Start Provided data
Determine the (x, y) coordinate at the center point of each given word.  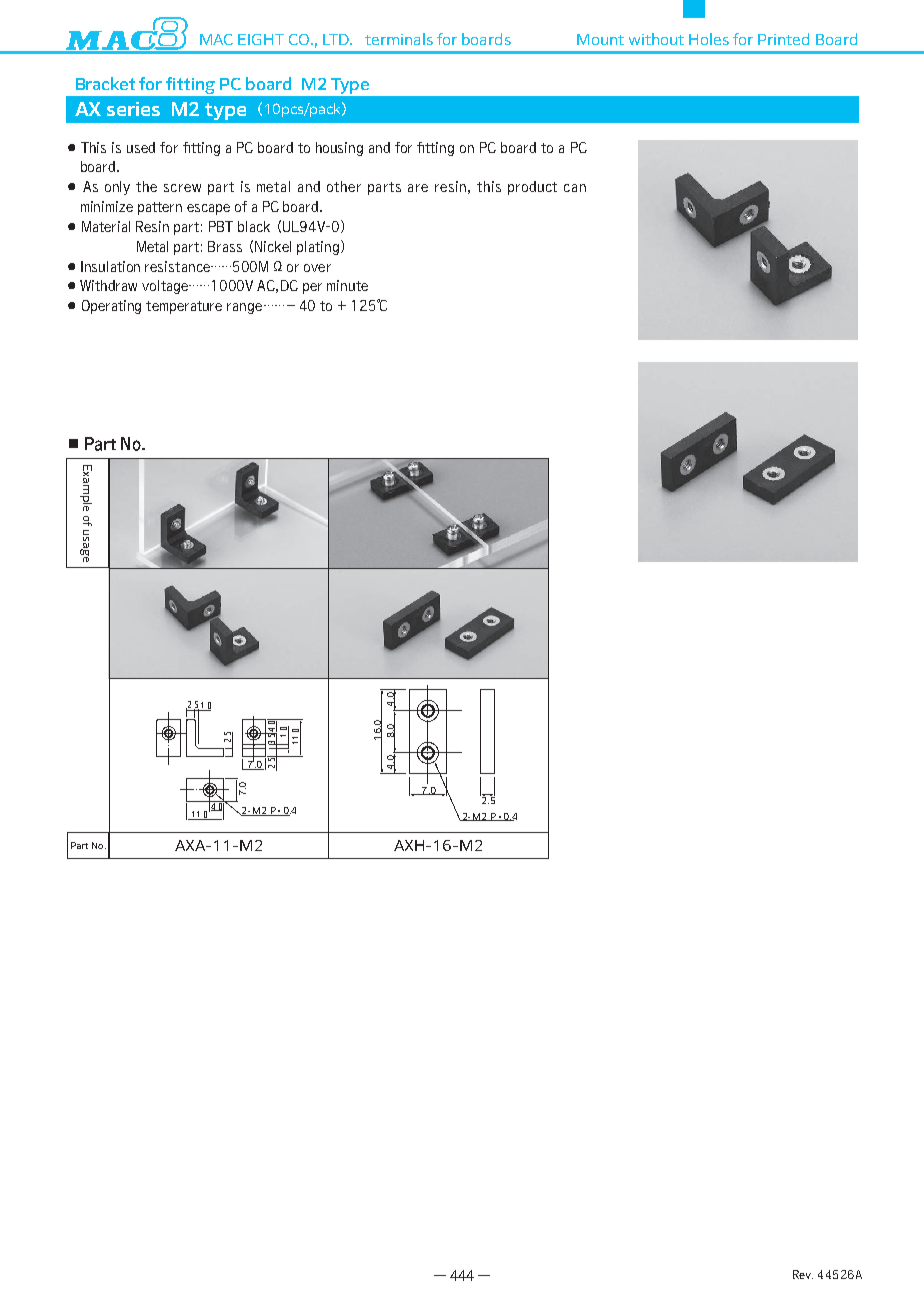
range (244, 308)
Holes (709, 39)
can (575, 188)
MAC (216, 39)
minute (347, 285)
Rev (803, 1274)
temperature (184, 307)
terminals (399, 39)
End Provided data
__Work required__.
Copy out the lines above word for word, but leave out the picture.

__Answer for this exercise__.
Determine the (x, y) coordinate at the center point of each given word.  
range (244, 308)
Holes (709, 39)
can (575, 188)
MAC (216, 39)
minute (347, 285)
Rev (803, 1274)
temperature (184, 307)
terminals (399, 39)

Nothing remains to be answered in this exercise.